(Stored records)
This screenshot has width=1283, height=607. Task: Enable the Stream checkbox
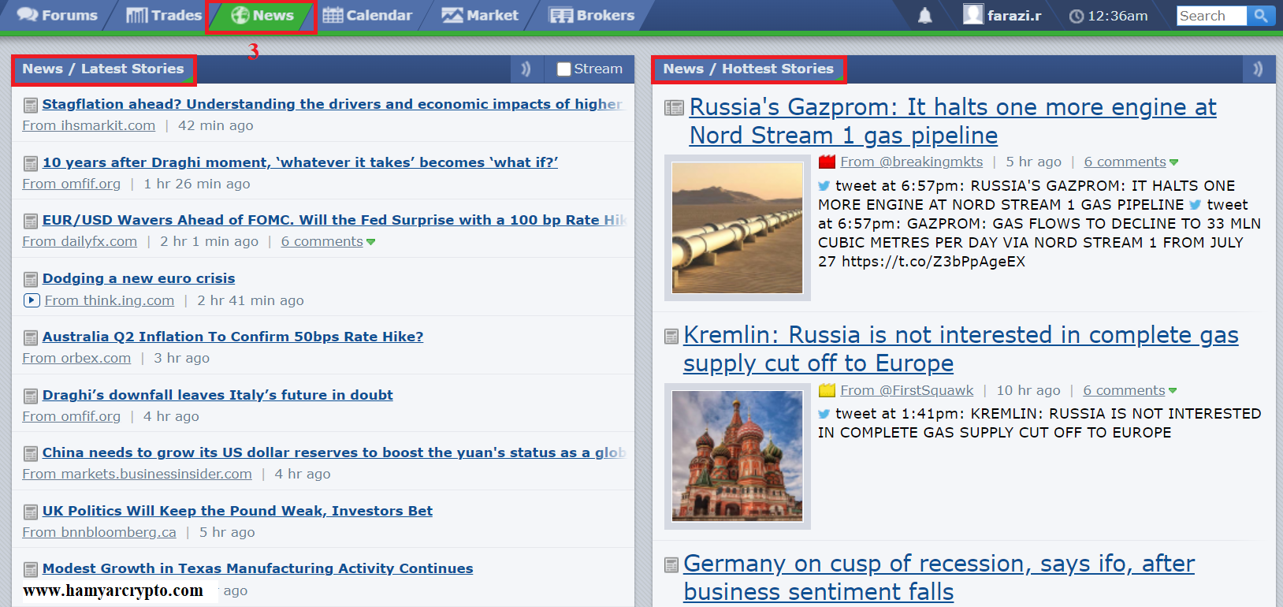pos(563,69)
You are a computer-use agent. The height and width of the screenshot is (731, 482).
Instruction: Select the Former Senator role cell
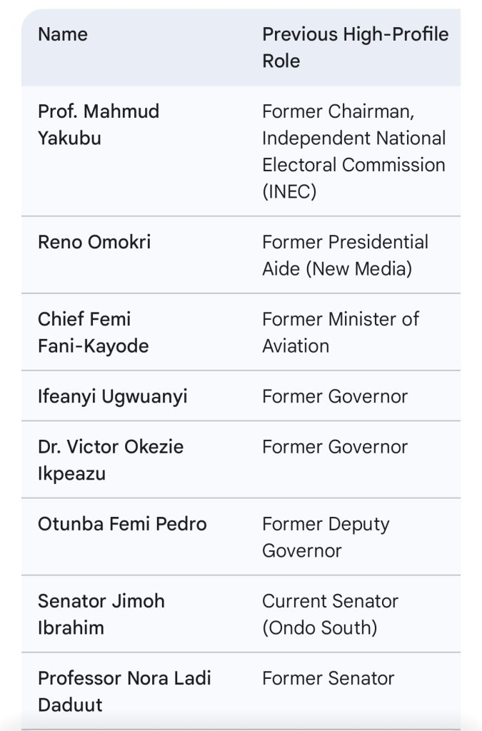click(x=328, y=678)
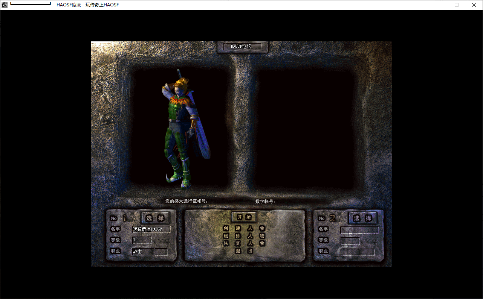
Task: Click the HAOSF论坛 plaque at top
Action: tap(243, 47)
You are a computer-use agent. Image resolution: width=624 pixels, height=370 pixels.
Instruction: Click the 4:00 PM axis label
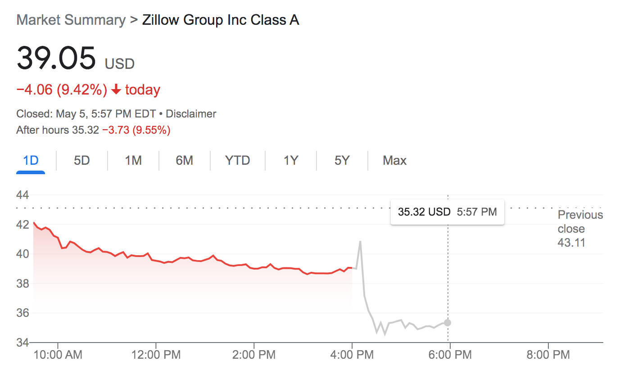351,355
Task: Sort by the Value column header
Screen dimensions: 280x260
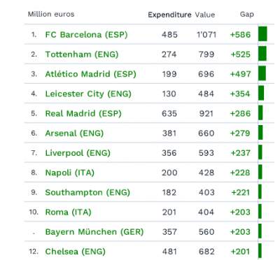Action: tap(205, 15)
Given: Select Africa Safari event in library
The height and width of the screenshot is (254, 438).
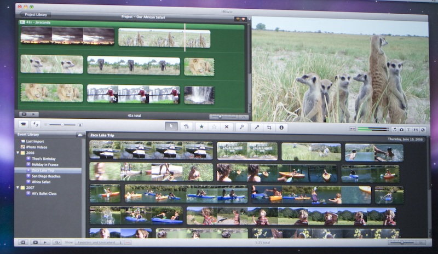Looking at the screenshot, I should (41, 182).
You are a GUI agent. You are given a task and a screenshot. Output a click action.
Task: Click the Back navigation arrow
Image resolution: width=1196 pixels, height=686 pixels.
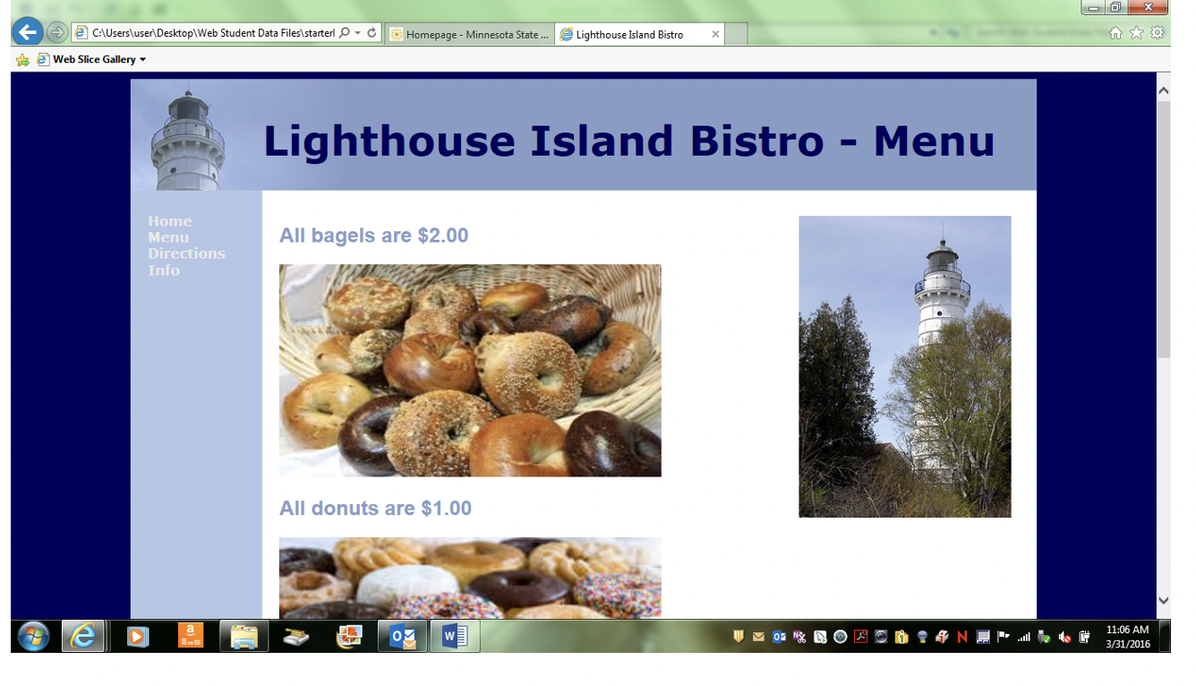27,33
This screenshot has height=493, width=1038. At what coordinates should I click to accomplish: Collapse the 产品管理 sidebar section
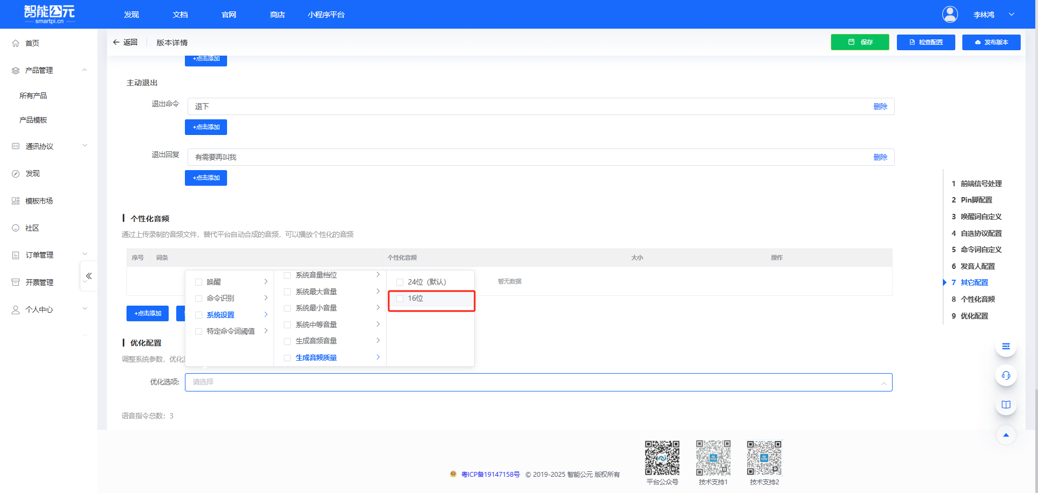point(84,70)
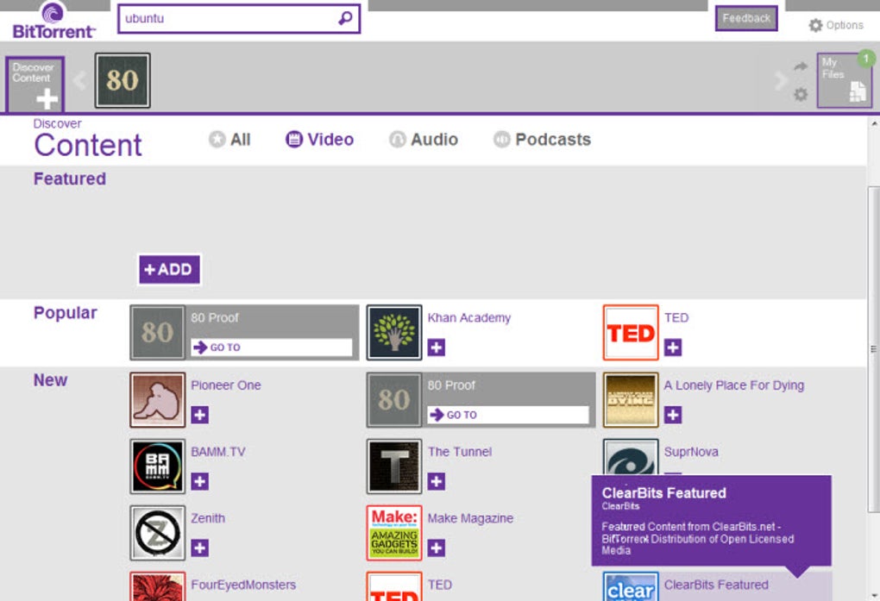Screen dimensions: 880x601
Task: Select the All content filter
Action: (229, 139)
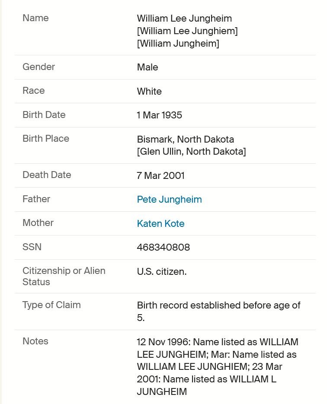Select the alternate name William Lee Junghiem
The width and height of the screenshot is (327, 404).
[187, 31]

#### [Description of the task]
From the first line to the last, retype the entries above exactly, minus the pictures.

#### [Your solution]
This screenshot has width=1283, height=607. Task: Enable the Stream checkbox
pos(563,69)
You are a computer-use agent. The height and width of the screenshot is (731, 482).
Instruction: Select the Former Senator role cell
click(x=328, y=678)
Task: Click the HAOSF论坛 plaque at top
Action: tap(243, 47)
You are a computer-use agent. Image resolution: width=624 pixels, height=370 pixels.
Instruction: Click the 4:00 PM axis label
351,355
Task: Sort by the Value column header
Screen dimensions: 280x260
Action: tap(205, 15)
Given: Select Africa Safari event in library
The height and width of the screenshot is (254, 438).
Looking at the screenshot, I should (41, 182).
You are a GUI agent. You are given a task and a screenshot. Output a click action.
Task: Click the Back navigation arrow
Image resolution: width=1196 pixels, height=686 pixels.
27,33
This screenshot has height=493, width=1038. At what coordinates should I click to accomplish: Collapse the 产品管理 sidebar section
point(84,70)
Screen dimensions: 880x601
Task: Select the All content filter
Action: (229, 139)
Select the alternate name William Lee Junghiem
The width and height of the screenshot is (327, 404).
[187, 31]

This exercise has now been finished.